In terms of configuration a glyph shape is defined as 'name=shape' where shape includes points and type (lines or circles). For the style object we need to store the name and shape as separate properties, which implies a difference from default config file handling (beyond the fact that we are required to handle user defined names anyway). When reading styles we will have to read the glyphs config first and store this data in the styles - the glyphs data will then be freed as it cannot be accessed from anywhere else due to existing data structure design.

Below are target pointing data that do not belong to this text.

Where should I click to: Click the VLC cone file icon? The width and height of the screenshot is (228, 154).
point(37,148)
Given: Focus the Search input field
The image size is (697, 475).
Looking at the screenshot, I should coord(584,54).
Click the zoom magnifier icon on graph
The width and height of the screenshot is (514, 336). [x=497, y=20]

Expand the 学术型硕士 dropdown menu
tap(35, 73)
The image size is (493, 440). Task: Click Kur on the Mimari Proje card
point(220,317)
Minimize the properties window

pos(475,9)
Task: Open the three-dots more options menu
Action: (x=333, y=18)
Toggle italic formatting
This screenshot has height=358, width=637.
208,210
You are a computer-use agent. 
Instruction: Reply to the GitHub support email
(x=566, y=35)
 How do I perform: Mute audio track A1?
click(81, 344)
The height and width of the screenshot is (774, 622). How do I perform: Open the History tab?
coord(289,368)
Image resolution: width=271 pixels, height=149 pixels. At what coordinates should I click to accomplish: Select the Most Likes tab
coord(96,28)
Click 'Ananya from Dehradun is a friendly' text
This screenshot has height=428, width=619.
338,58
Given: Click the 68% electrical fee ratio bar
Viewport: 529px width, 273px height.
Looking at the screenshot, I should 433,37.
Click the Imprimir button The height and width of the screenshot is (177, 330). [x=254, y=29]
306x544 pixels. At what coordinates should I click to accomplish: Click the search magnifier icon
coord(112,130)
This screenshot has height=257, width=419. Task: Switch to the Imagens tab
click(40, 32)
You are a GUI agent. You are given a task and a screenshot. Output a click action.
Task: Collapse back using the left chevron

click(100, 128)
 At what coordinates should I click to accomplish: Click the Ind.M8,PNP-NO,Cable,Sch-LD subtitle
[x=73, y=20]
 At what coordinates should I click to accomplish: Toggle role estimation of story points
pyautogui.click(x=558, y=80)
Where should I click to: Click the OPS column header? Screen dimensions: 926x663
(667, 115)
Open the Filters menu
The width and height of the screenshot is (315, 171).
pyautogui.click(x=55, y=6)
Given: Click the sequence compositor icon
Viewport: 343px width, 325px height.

We wish to avoid continually interpreting text into a list of points and if so in the context of GObjects being used for canvas items with no external references we will have to copy the style's shape data structure as a G_PARAM_BOXED parameter. As glyph shapes must de defined in the main ZMap configuration file they could be stored as a hash table of structures globally in the view (like styles) but unfortunately by the time we get to display a glyph that data is not accessable. A CanvasItem has a feature pointer which has a style, and we are constrained to hold the reference there. We can convert the text to data in the style and provide an extra interface to extract this data and copy it to the Glyph canvas item. Doint this via a g_object_get call would require two interfaces to the same parameter and this can be provided at the cost of slowing down object copy functions if necessary. We can provide a C functions to extract the data structure directly, which will appear like other existing style access functions. This will not require any major re-organisation of existing data structures.
Although we can support different glyphs to 5' and 3' ends with current styles there is a need to support multiple sub-features.
Previous code has handled homology and concensus splice site glyphs to alignments by hard coding these. Splice sites were removed due to clutter and homology glyphs were made configurable by adding an explicit glyph to alignment styles. For alignments we can easily imaging needing three type of glyph to attach to features: a) incomplete homology markers b) non-concensus splice sites, c) poly A tails and it is not feasable to keep adding data to the styles, although the handling of these glyphs does need to be hard coded as it involves ZMap calculating where and whether or not to display them.
One obvious approach is to code glyphs using separate styles which allow the appearance to be configured but are only used as sub-features. Two simple ways to attatch these to feature (alignment) styles would be:
[align-xyz] mode-alignment sub-features = homology:red-triangles; splice: blue-diamond ;polyA: polyA-tail
[sub-features] homology = red-triangles splice = blue-diamond polyA = polyA-tail
Here it is necessary to follow existing practices.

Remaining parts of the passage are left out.